## To be done
Copy out the material below with every "Firefox" replaced by "Browser" and everything else unchanged, leaving out the pictures.
────────────────
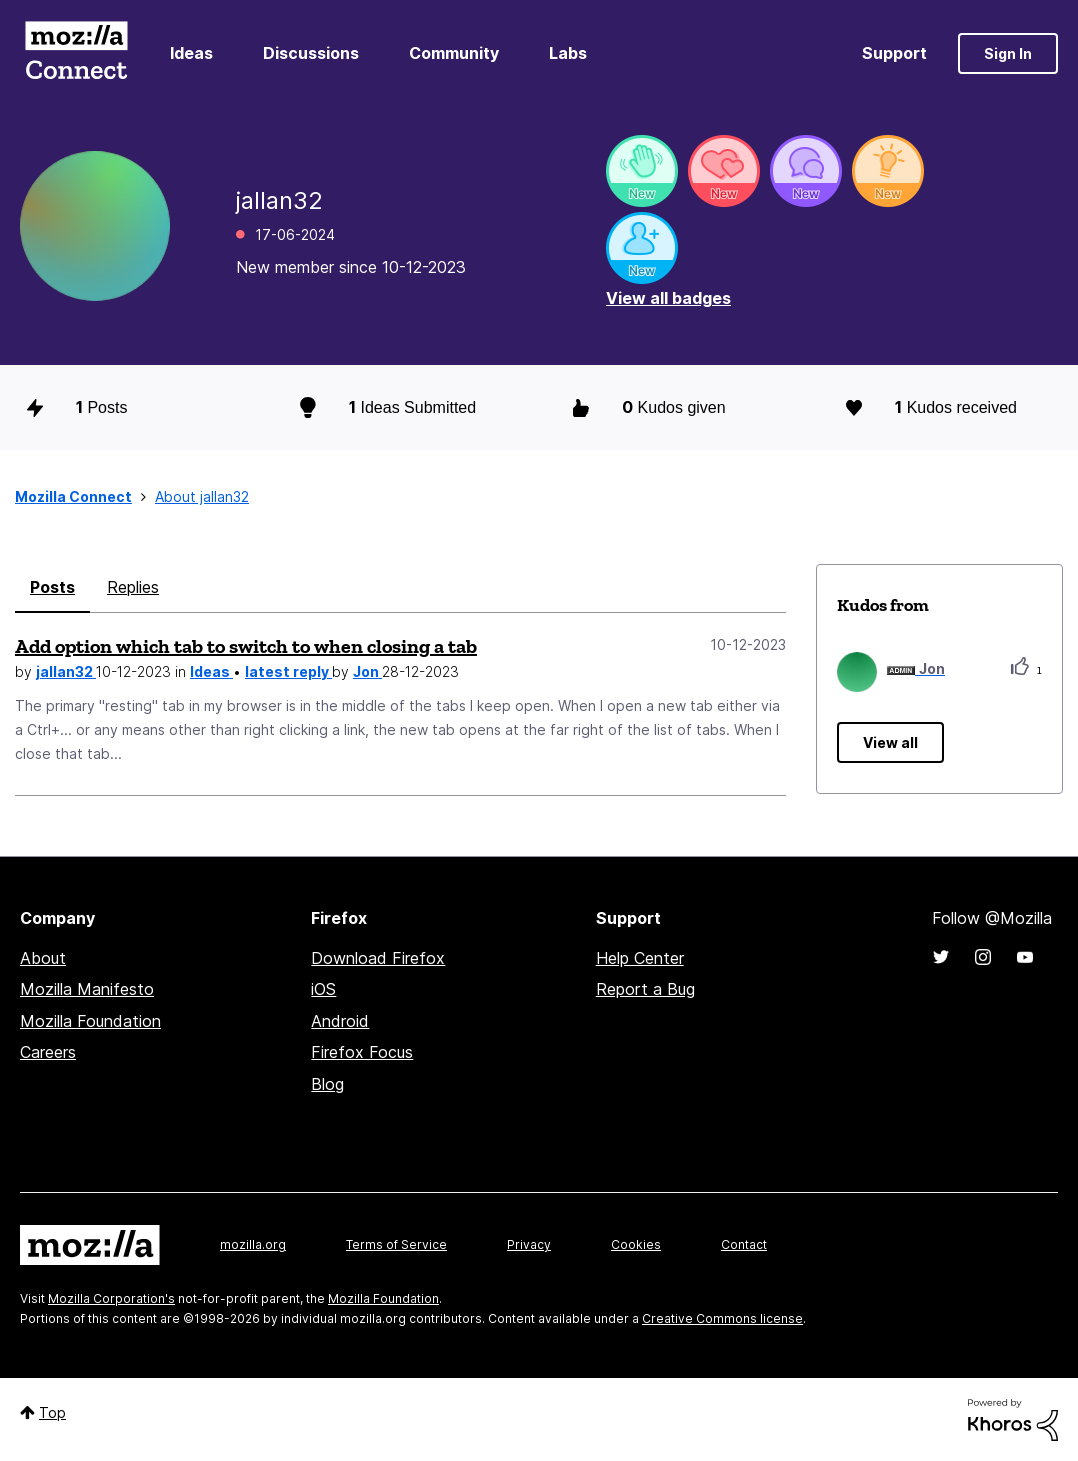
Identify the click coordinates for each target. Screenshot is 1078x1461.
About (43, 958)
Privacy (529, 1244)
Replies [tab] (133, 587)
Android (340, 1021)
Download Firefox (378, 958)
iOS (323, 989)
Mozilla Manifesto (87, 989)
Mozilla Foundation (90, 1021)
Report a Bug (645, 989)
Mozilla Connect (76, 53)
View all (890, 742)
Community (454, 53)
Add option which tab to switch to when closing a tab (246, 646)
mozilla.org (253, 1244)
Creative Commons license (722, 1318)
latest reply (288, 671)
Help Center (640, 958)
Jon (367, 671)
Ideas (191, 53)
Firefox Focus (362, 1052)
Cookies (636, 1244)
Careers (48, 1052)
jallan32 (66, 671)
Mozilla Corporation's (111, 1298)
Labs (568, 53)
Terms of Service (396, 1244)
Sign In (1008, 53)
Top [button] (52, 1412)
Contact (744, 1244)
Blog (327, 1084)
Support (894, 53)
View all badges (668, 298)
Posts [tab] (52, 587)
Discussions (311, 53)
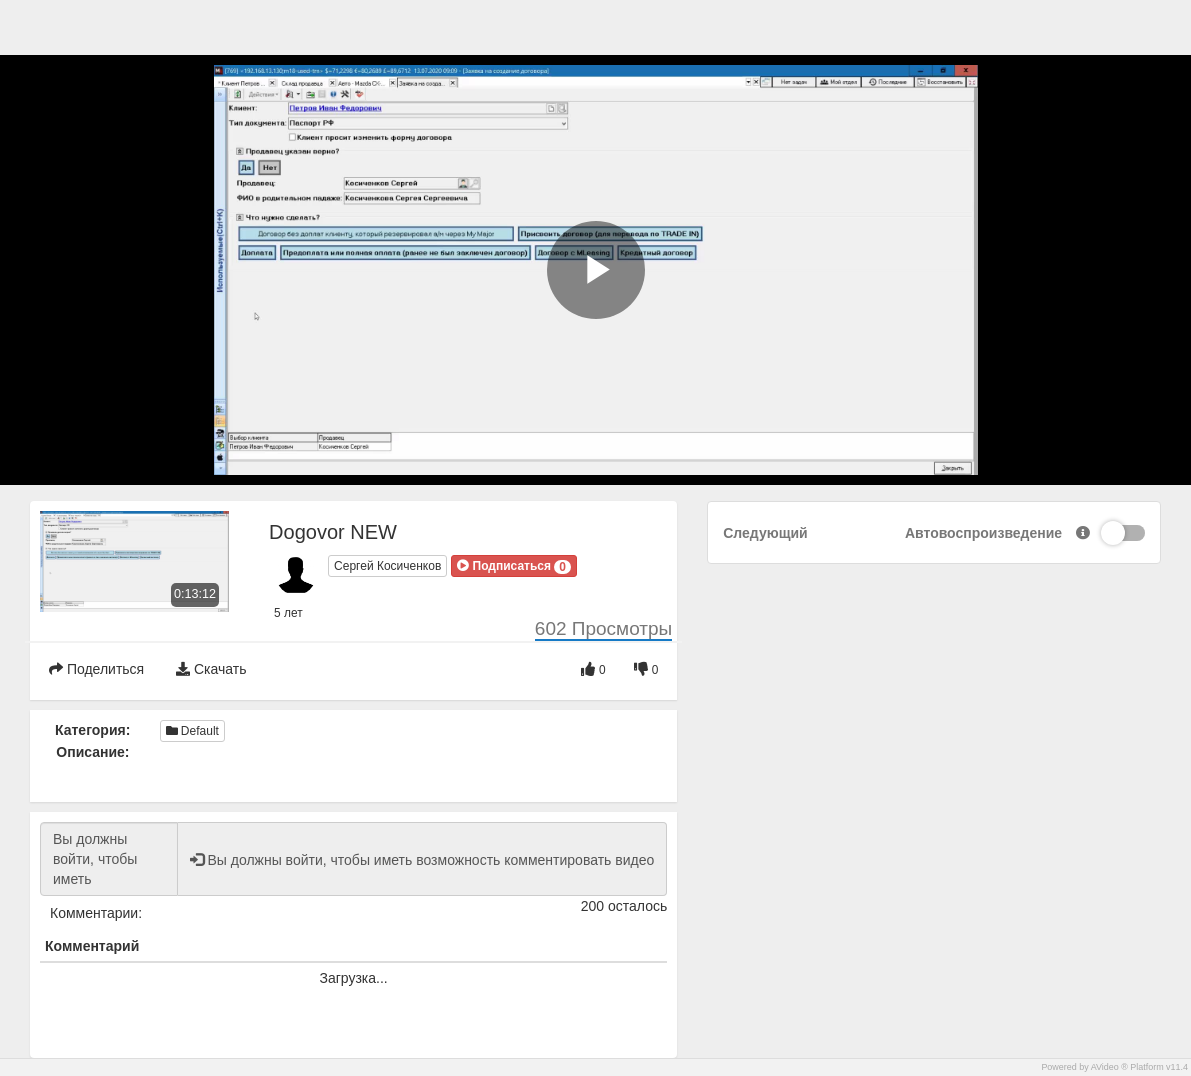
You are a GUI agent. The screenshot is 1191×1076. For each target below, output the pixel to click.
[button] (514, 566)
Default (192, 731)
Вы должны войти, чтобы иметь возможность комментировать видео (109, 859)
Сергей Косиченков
────────────────
## Solved exercise
Identify the click coordinates for each target. Screenshot is 1078x1461.
About (43, 958)
Privacy (529, 1244)
Replies [tab] (133, 587)
Android (340, 1021)
Download Browser (378, 958)
iOS (323, 989)
Mozilla Manifesto (87, 989)
Mozilla Foundation (90, 1021)
Report a Bug (645, 989)
Mozilla Connect (76, 53)
View all (890, 742)
Community (454, 53)
Add option which tab to switch to when closing a tab (246, 646)
mozilla.org (253, 1244)
Creative Commons license (722, 1318)
latest reply (288, 671)
Help Center (640, 958)
Jon (367, 671)
Ideas (191, 53)
Browser Focus (362, 1052)
Cookies (636, 1244)
Careers (48, 1052)
jallan32 (66, 671)
Mozilla Corporation's (111, 1298)
Labs (568, 53)
Terms of Service (396, 1244)
Sign In (1008, 53)
Top [button] (52, 1412)
Contact (744, 1244)
Blog (327, 1084)
Support (894, 53)
View all badges (668, 298)
Posts [tab] (52, 587)
Discussions (311, 53)
You are a GUI agent. The screenshot is 1191×1076. For each target below, output the pixel to click.
[button] (514, 566)
Default (192, 731)
Вы должны войти, чтобы иметь возможность комментировать видео (109, 859)
Сергей Косиченков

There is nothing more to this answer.